A ideia inicial do criador da liga, Dennis Murphy, era comprar uma franquia de futebol americano. Na época, a NBA tinha apenas 12 times, e vários mercados importantes ainda não tinham equipes.

George Mikan, herói do basquete nos anos 40 e 50, foi contratado como o primeiro comissário para dar ares profissionais.

Mais na base do desespero do que no planejamento, as enterradas, que eram atração nos aquecimentos, foram transformadas em um concurso para aumentar o interesse pelo jogo das estrelas, em 1976. No ano seguinte, já com a fusão das duas ligas, dez dos 24 jogadores do All-Star Game eram oriundos da ABA.
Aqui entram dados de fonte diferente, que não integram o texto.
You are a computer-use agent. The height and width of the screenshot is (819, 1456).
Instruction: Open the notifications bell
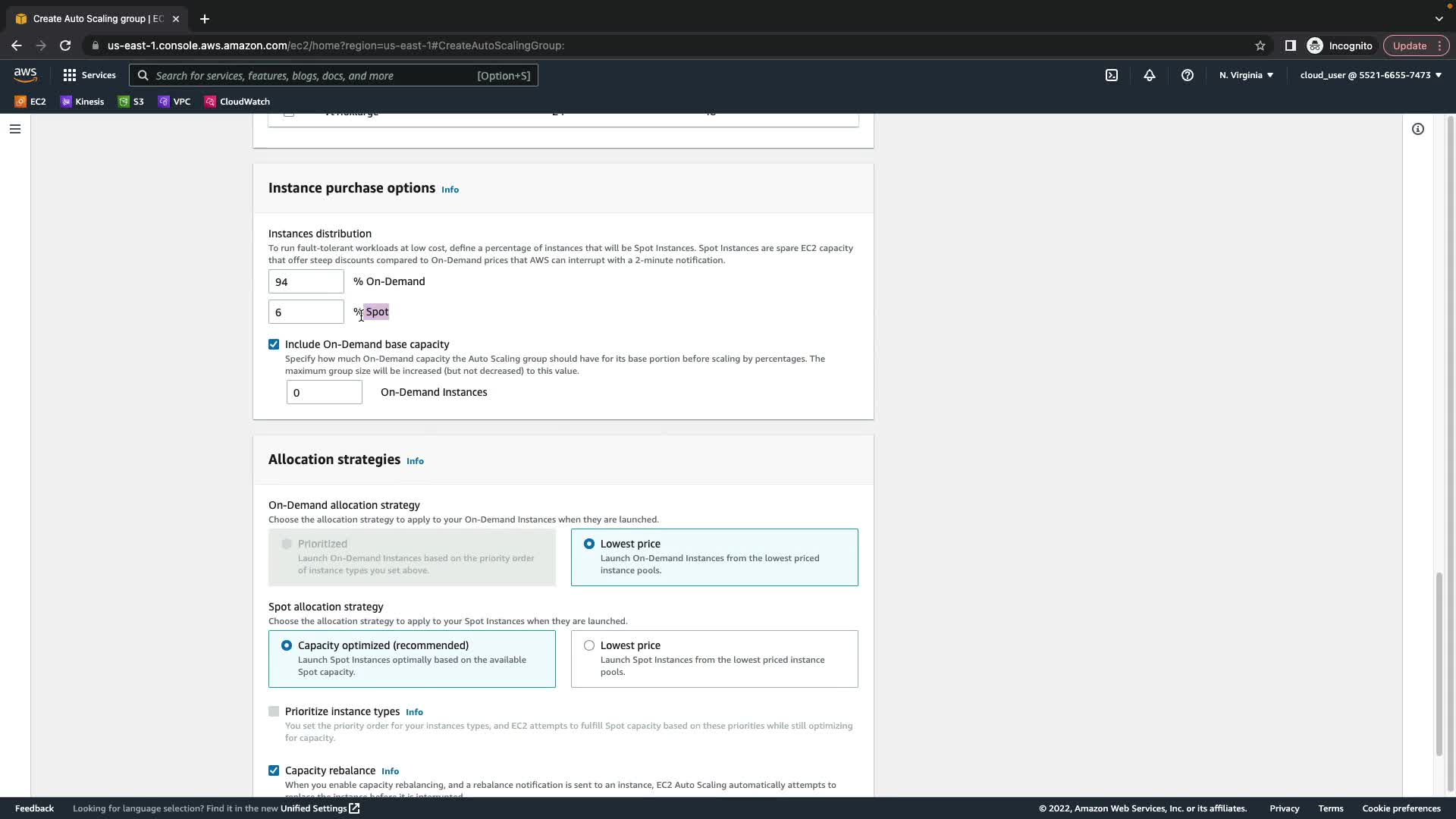coord(1150,75)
Curiosamente, a bola colorida (azul, vermelha e branca) que é símbolo da ABA foi uma das poucas novidades não adotadas pela NBA depois da fusão. A história da liga tem poucos registros em vídeo porque não havia transmissão dos jogos pela TV.

Os relatos de quem viveu a experiência foram tudo que restou e servem como base para o livro Loose Balls, do jornalista Terry Pluto, que detalha a aventura que mudou o basquete e o aproximou das comunidades jovens em grandes centros urbanos numa época em que o esporte ocupava um distante terceiro lugar no país atrás de beisebol e futebol americano em termos de popularidade.
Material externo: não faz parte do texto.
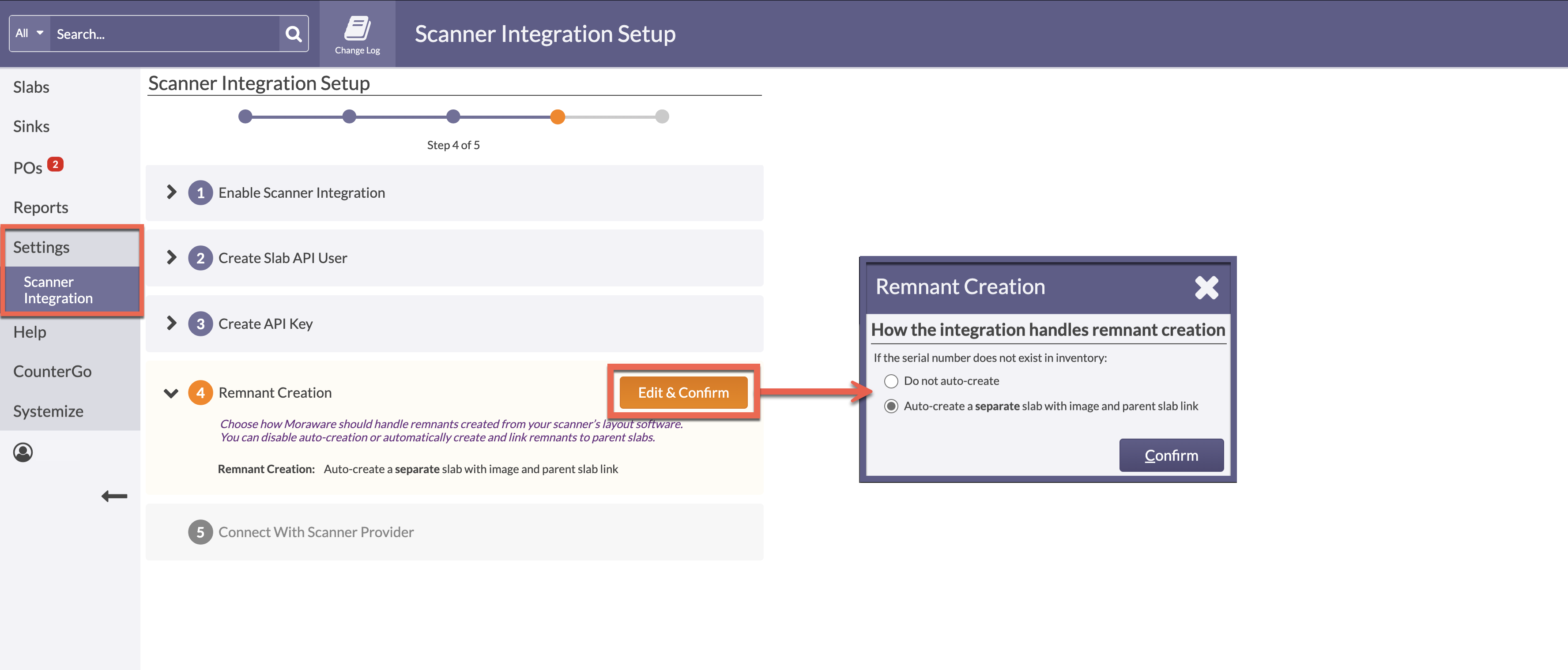The width and height of the screenshot is (1568, 670).
Task: Select the Do not auto-create radio option
Action: [891, 381]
Apesar de a ABA ter atraído atenção e talentos durante uma década, não se colocam asteriscos ou questionamentos nos títulos e estatísticas dos jogadores da NBA entre 67 e 76, embora eles não tenham jogado contra todos os melhores jogadores do país.

As principais ligas esportivas aqui nos EUA são monopólios. Não é possível escolher outra liga profissional de basquete ou futebol americano, por exemplo, como fazemos com outros produtos e serviços que consumimos.

Nos dias de hoje, a tradição representa muito do que faz os fãs gostarem do esporte e ao mesmo tempo afasta os mais jovens. Manter estrutura e repetir a cada ano é o que permite colocar estatísticas em destaque e elevar as histórias que dão contadas a cada temporada.

Mas a experiência da ABA mostra que competição e inovação podem fazer muito bem.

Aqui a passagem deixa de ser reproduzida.